Custom Detail in Full Production with the Prosumer Machine

Anybody who has ever worn glasses knows the struggle when your new specs don’t quite fit correctly - the bridge is too tight, the frame is too wide, they fall off your face, etc. That’s why Randy Barnett created Indivijual Eyewear, a company that custom produces eyeglasses for the 80 percent of us that just don’t fit into bulk-design frames.

Indivijual Eyewear uses a Tormach PCNC 770 to create a custom-made line of eyeglasses for an ever-growing clientele. “Our production is prototyping - we do one-off, custom frames, whereas most eyeglass companies spend a lot of time designing and prototyping, then once they’ve got that nailed down, they turn the machine on and do 10,000 copies.

We don’t have that luxury,” Randy explains. “We’ve got to get it right the first time.

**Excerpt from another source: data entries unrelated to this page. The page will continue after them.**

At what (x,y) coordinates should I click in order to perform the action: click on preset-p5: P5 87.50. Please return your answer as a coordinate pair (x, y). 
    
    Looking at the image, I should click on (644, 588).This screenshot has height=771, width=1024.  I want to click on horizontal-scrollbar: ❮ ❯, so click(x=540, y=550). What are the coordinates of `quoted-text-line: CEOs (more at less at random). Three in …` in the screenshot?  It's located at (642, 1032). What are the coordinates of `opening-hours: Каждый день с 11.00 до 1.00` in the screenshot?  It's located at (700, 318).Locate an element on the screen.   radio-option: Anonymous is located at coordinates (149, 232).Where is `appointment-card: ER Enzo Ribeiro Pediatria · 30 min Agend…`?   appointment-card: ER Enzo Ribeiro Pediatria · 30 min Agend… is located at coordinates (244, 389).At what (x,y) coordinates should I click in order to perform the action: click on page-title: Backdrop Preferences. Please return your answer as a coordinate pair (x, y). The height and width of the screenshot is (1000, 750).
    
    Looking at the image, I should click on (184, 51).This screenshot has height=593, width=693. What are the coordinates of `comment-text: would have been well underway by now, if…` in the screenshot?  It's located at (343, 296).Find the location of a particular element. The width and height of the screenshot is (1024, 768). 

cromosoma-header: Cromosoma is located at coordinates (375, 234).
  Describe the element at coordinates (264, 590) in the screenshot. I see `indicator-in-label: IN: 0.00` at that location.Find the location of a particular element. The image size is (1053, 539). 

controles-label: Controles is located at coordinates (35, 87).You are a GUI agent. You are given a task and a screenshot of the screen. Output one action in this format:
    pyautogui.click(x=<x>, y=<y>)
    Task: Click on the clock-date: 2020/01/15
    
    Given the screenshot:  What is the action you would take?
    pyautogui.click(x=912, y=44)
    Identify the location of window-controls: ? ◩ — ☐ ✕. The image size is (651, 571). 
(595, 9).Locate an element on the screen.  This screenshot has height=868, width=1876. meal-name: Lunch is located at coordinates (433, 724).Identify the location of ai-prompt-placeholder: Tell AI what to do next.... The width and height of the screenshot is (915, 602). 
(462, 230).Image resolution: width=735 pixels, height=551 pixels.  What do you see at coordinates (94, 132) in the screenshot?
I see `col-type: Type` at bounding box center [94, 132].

Essentially, every frame we make is a prototype.” Sixty percent of Indivijual Eyewear’s customer-base is what he defines as hard-to-fit folks. “They either have a great big head or they are tiny and have been buying children’s frames - even broken noses.” In fact, having to find glasses that fit with a broken nose is what got Randy started in the eyeglasses business to begin with. “We’ve developed a simple technology in which we create a nose mold of our clients’ nose, and once we’ve got that, we use the PCNC 770 to carve the nose pads on the plastic frame. So, our fit is very precise and much more comfortable than people are accustomed to.”

Randy’s business started out seven years ago. About two years after its inception, the company had progressed to the point where they were ready to make frames for the public. “In advance of that, we had to research small CNC mills that were on the market. My consulting engineer recommended Tormach,” he explains. “But at that point there was something like an 8-month waiting list. When you’re in start-up mode on a new business, the very thought of losing eight months just wasn’t doable, so we went with a mill that came out of California.” This standard mill worked for the company’s initial purposes and lower quantities, but over time Randy realized that it wasn’t as high-quality as they would need to continue, nor robust enough to keep up with a growing volume.“The old mill wasn’t worn out, but it was frustrating because it had a proprietary design - if something broke, we had to go back to the guy that sold us the mill, and sometimes there were parts available and sometimes there weren’t.”

Indivijual Eyewear invested in a Tormach because they liked the design philosophy of the machine. “We just liked the whole concept of the Tormach - they stressed in the development of the machine that they wanted to use off-the-shelf, readily available parts and technologies. Not only that, but just the overall quality of the machine and the way it runs and the capabilities of it.”

The company uses a cellulose-acetate plastic from Italy, which the finest optical plastic made, for their eyewear. Using such an exotic material, and the fact that there wasn’t a company in the U.S. for Randy to model after, made getting off the ground a challenge. “We didn’t know what speeds we should be cutting the plastic - we wound up figuring it all out by ourselves. As we figured out over time, we could get a better finish if we had a faster machine. Once we got the Tormach, we began to experiment with much higher speeds and it not only improved our productivity, but it also improved our quality.”

The custom eyeglass industry is highly competitive, and there are only three companies in the world that make custom frames. “We’re the only one that does this degree of customization, where we’re actually taking a mold of the client’s nose.” Randy explains that the staff is uniquely specialized, “We’ve got everything from college art professors to computer programmers. When people ask about how many full-time equivalents we have, I have to think about it for a good long while because we have so many heads, but most of them are only working part-time.”

Randy and Indivijual Eyewear are always hoping to reach a wider customer-base and upscale the business. “The important thing is that we have to eliminate as many errors as possible because we are one-off. If we make a mistake on the mill or the mill is sloppy, you have to start all over again. That’s why we got a Tormach.”